Thursday, January 19, 2017

This Week in Church: Grenzbegrifflich, Knowing Yourself, and Eye Contact

Welcome to the series wherein I share my take-aways from church. The things that, I think, are beneficial to all of us to know or think about, whether or not we believe in any church-related things.


This week in church we talked about grenzbegrifflich.

Grenzbegrifflich is a German word for something that is very real, but that defies description. Things that are grenzbegrifflich include that amazing concert/dance show/theatre piece you saw, the experience of love (or hatred for that matter), or spiritual matters.

Thinking about it, I wonder if most people who pursue spiritual growth do so because of some experience of grenzbegrifflich. They (we?) have a feeling or a tangible experience of something greater that cannot be adequately described but is undeniable: there is something more.

This week in church we talked about knowing yourself.

Specifically, we talked about how when you get to know yourself, your true self, you get to know God. It's the same philosophy that exists in yoga and a lot of other practices, so I like it already. It also times up perfectly with my 2017 project of figuring myself out. For someone who loves introspection, I have no idea what my priorities are in life right now, and that's a problem.

This week in church we talked about fixing your eyes on Jesus.

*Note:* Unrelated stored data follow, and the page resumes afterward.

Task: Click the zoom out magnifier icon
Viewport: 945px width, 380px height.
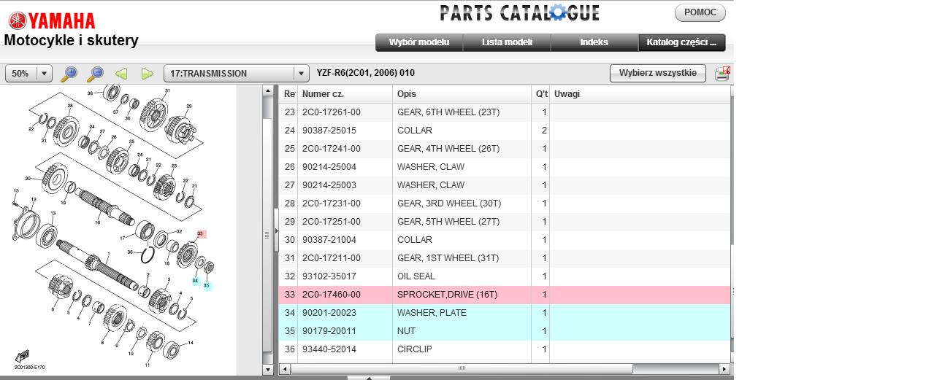Action: click(95, 74)
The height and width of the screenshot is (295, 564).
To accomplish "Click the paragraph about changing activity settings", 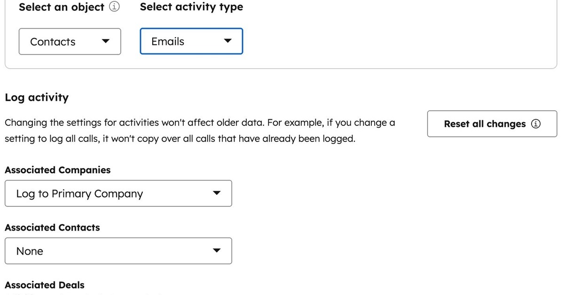I will (200, 131).
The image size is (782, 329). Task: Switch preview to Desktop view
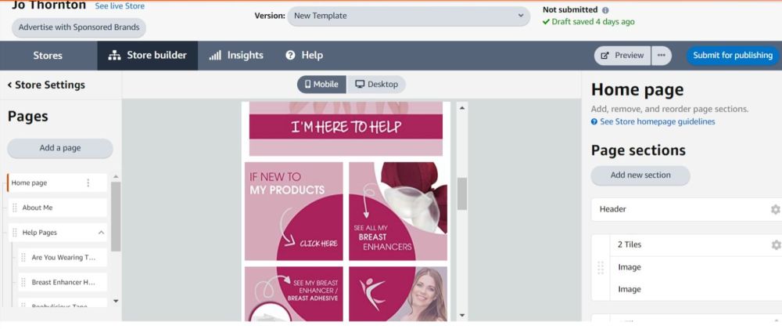click(377, 85)
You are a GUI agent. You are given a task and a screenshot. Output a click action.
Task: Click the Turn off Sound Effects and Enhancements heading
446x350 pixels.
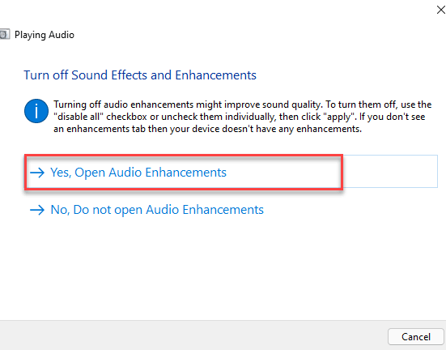(140, 75)

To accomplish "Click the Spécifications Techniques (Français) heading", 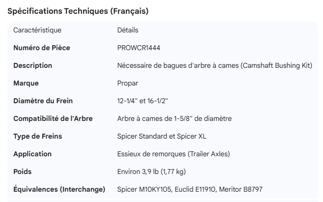I will click(78, 11).
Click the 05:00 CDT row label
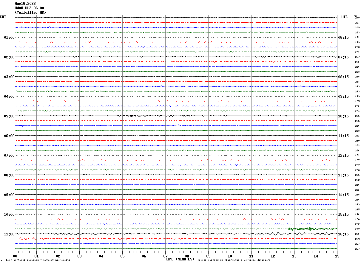 pyautogui.click(x=9, y=116)
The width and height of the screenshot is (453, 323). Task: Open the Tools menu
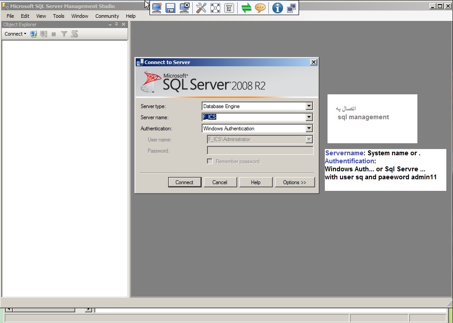59,16
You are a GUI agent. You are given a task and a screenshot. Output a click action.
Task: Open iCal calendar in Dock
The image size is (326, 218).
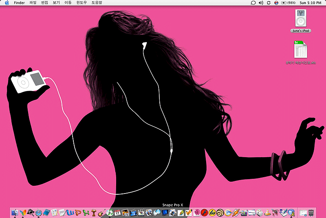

I've always hated it when pastors and church people talk about "fixing your eyes on Jesus". What the heck does that mean???? He isn't even on our current plain of existence, if he truly "exists" at all!!! At the very least, he is totally incorporeal and invisible. How do you "fix your eyes" on that? UGH! (Yes, I know, "read your Bible, Andrea." It's not the same and you know it.)

What we talked about was how you can fall in and out of love with anyone (God, a friend, a partner, family) depending on where you place your attention. The more "affectionate activities" you have with someone, and the more you pay attention to those moments, the bigger they grow. The more you focus on the hurts and negative things, the bigger those things grow.

So, you know, pay attention to the good things, I guess? I'm still not sure how to functionally apply this to God, but it's a good reminder for my other relationships.

This week in church I learned that nothing makes you appreciate Communion more than being on a no-carb diet.

That bread was extra blessed, you know what I mean?